The authors declare no conflict of interest.

Figures

**Figure 1**
Scheme for Keap1-Nrf2 defense pathway. Under oxidative stress, the Keap1-Nrf2 complex dissociates and Nrf2 translocates into nuclei to bind AREs. Nrf2 activates HO-1 to attenuate cellular oxidative stress. Keap1, Kelch-like ECH-associated protein 1; Nrf2, nuclear factor erythroid 2-related factor 2; AREs, antioxidant response elements; HO-1, heme oxygenase-1.

**Figure 2**
Alveolar bone loss at day 7. Representative photographs of mandibular bone in the control (a) and periodontitis (b) groups are shown. Red lines indicate the distance from the alveolar bone crest (ABC) to the cemento-enamel junction (CEJ). The distance was significantly higher in the periodontitis group than in the control group at day 7 (c) (* p < 0.05, t-test) (n = 6/group). White scale bar = 200 µm.

**Figure 3**
Bioluminescence imaging in oxidative stress detector-luciferase (OKD-LUC) mice. The color scale bar shows the photon counts. Representative photographs taken at baseline (a); the control group at day 1 (b) and day 7 (c); the periodontitis group just after ligation (d); and the periodontitis group at day 1 (e) and day 7 (f). In the periodontitis group, a high luminescence intensity was observed in the mandibular area at day 7 (d). This luminescence intensity was significantly higher in the periodontitis group than in the control group (* p < 0.05, t-test) (n = 6/group) (g).

**Figure 4**
Translocation of Nrf2. For the Nrf2 nuclear translocation assay, the nuclear level of Nrf2 was determined using immunofluorescence staining (**red**) (a,d). The cell nuclei were visualized by DAPI staining (**blue**) (b,e). In the control group, Nrf2 expression was observed (a), but there was less translocation (c) than in the periodontitis group (f). Arrows show cells that are positive for both Nrf2 and DAPI in the nucleus. The arrowhead in white box shows a magnification of an area of cells with positive staining for both Nrf2 and DAPI in the nucleus. These double-positive cells mainly existed adjacent to the alveolar bone surface within the periodontal ligament. 4′,6-diamidino-2-phenylindole, DAPI; AB, alveolar bone; PDL, periodontal ligament; T, tooth. Scale bar = 50 μm.

**Figure 5**
Immunohistochemical staining of heme oxygenase-1 (HO-1) in periodontal tissue at day 7. Arrows show HO-1-positive cells. A higher number of HO-1-positive cells was observed in areas adjacent to the alveolar bone surface within the periodontal ligament in the periodontitis group (b) than in the control group (a) (×400).

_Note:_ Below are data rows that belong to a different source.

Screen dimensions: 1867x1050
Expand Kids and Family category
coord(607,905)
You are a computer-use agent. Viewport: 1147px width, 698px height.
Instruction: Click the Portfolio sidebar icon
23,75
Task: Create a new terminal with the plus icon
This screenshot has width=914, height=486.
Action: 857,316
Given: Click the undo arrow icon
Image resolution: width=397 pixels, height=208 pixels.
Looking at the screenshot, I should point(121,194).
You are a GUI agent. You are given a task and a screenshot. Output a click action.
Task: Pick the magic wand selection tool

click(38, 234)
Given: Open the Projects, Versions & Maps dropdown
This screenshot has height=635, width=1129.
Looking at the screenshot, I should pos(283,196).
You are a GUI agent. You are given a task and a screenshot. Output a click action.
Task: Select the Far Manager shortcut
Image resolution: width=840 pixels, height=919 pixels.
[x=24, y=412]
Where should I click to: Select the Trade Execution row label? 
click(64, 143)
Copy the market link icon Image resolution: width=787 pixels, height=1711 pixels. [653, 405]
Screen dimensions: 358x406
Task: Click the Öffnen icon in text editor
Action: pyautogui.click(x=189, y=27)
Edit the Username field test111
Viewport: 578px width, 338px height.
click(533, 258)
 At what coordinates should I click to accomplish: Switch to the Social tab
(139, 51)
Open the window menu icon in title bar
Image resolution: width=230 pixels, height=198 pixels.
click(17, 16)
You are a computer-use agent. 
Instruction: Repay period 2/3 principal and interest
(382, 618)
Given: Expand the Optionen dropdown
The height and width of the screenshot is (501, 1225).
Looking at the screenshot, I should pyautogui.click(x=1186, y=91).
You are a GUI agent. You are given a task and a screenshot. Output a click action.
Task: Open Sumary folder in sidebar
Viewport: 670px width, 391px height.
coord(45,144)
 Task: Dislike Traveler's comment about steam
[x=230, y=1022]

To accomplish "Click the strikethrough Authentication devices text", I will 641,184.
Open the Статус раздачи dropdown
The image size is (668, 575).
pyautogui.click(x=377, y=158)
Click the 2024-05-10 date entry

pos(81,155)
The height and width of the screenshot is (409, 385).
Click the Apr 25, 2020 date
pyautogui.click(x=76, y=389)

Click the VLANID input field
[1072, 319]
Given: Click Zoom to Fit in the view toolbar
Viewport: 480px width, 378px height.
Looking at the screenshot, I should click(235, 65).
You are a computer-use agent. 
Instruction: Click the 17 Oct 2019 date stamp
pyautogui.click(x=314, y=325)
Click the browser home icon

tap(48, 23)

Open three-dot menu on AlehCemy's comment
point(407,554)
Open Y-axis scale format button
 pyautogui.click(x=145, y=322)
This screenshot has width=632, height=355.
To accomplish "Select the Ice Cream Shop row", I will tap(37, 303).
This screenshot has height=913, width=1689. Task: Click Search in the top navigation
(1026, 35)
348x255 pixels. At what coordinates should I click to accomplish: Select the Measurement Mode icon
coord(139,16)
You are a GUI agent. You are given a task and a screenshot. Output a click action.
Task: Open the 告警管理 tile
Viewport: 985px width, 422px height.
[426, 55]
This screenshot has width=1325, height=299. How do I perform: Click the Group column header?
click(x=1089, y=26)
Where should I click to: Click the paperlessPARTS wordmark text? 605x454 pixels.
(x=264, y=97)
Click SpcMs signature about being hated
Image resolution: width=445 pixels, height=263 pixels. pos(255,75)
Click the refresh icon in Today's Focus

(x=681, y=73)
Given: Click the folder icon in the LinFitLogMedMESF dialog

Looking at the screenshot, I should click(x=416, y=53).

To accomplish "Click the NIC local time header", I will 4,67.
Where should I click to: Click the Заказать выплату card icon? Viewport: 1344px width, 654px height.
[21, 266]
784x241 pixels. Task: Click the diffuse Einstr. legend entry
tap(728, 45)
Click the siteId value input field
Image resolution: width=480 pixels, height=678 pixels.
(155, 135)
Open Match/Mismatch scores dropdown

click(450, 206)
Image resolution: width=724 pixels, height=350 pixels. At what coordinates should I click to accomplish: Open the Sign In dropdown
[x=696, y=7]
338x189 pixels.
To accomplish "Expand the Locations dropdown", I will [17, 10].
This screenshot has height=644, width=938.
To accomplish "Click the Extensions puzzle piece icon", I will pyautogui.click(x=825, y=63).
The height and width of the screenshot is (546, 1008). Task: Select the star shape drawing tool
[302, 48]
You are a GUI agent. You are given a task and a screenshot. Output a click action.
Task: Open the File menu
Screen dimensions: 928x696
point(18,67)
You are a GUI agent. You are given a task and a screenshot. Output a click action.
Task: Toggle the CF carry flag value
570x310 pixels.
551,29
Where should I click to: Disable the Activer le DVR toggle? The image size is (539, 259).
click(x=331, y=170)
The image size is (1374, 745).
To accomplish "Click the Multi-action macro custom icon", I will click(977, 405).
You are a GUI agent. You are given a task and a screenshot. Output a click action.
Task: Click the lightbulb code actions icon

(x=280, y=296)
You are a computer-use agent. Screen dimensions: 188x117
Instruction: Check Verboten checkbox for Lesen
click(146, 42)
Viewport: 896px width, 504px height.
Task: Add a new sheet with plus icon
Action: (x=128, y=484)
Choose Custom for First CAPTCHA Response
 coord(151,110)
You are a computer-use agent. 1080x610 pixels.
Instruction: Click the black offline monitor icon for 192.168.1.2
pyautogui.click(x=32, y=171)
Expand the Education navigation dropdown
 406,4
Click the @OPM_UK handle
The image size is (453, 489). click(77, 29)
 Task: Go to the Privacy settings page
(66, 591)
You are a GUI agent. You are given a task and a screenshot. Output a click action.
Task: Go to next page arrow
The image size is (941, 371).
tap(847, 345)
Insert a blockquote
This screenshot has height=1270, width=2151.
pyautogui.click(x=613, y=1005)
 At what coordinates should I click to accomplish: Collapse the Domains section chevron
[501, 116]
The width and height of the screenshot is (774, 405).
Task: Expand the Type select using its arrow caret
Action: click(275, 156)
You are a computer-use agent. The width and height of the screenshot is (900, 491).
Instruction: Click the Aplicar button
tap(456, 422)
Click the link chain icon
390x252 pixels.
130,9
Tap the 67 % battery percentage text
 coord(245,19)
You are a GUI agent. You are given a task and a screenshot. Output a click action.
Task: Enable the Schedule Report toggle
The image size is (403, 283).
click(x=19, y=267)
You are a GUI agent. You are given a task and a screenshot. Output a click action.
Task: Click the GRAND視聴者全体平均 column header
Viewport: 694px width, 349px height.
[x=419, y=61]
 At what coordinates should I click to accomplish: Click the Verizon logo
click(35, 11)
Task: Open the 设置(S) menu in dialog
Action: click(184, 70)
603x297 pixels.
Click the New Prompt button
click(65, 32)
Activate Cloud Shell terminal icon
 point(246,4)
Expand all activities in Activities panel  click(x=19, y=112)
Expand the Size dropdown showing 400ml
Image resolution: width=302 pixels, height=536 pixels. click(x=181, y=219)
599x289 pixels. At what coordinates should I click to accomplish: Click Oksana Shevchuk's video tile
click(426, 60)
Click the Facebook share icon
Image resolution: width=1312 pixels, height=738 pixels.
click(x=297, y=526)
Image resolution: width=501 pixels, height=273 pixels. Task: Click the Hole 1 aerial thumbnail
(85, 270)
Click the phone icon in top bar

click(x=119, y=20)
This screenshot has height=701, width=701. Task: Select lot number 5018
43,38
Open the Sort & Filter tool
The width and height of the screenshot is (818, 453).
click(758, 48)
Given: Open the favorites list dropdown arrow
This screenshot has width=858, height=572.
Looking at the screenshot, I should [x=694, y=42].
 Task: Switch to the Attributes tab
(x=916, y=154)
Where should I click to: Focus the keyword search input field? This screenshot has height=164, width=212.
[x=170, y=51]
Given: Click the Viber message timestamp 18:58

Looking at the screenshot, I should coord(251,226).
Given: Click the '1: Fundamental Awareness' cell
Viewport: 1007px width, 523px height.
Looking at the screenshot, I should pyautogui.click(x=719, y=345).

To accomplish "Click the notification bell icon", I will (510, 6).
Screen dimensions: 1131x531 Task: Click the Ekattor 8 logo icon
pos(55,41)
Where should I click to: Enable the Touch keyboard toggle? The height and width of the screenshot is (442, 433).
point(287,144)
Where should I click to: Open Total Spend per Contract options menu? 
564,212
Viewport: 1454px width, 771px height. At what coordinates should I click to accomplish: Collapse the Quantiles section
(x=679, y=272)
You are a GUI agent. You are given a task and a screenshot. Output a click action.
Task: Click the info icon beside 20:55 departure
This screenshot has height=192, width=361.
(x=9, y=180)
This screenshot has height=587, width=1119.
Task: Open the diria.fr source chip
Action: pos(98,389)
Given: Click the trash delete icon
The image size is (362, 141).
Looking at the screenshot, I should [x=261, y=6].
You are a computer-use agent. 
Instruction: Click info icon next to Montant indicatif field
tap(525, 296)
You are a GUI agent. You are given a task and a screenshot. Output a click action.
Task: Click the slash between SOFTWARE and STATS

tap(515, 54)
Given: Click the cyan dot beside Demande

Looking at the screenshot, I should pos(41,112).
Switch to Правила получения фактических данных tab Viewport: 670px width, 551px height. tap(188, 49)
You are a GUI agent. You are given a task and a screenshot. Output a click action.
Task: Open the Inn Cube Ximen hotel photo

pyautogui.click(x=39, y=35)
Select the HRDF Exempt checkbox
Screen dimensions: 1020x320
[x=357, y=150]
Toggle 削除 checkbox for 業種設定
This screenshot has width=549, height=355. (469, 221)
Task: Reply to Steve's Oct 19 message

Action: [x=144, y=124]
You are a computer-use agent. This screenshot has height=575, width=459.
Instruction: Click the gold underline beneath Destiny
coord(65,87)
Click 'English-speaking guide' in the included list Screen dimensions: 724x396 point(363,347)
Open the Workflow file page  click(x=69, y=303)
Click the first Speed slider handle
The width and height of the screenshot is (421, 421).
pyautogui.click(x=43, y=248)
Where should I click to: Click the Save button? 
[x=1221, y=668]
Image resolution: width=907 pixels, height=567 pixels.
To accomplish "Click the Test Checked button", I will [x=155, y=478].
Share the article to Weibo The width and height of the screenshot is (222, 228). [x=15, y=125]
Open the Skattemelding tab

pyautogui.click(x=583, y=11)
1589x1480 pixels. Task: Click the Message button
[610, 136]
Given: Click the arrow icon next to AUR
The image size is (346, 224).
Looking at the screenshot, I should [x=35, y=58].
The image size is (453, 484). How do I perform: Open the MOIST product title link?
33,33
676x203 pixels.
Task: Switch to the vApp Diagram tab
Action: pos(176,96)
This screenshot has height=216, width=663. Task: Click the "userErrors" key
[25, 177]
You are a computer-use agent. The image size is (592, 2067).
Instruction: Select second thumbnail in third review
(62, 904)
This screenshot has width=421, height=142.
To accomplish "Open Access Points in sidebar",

Panel (c) shows a negative control. The ratio of HO-1-positive cells was significantly higher in the periodontitis group than in the control group (* p < 0.05, t-test) (n = 6/group) (d). AB, alveolar bone; PDL, periodontal ligament; T, tooth.

**Figure 6**
Immunohistochemical staining of malondialdehyde (MDA) in periodontal tissue at day 7. Arrows show MDA-positive cells. A higher number of MDA-positive cells was observed in areas adjacent to the alveolar bone surface within the periodontal ligament in the periodontitis group (b) than in the control group (a) (×400). Panel (c) shows a negative control. The ratio of MDA-positive cells was significantly higher in the periodontitisgroup than in the control group (* p < 0.01, t-test) (n = 6/group) (d). AB, alveolar bone; PDL, periodontal ligament; T, tooth.

**Figure 7**
Scheme of bioluminescence imaging. Imaging of the head area was performed (a). The red circle shows the region of interest (ROI) (b). Luciferase activity was quantified from images displaying surface radiance using circular ROIs. Scale bar = 1 cm.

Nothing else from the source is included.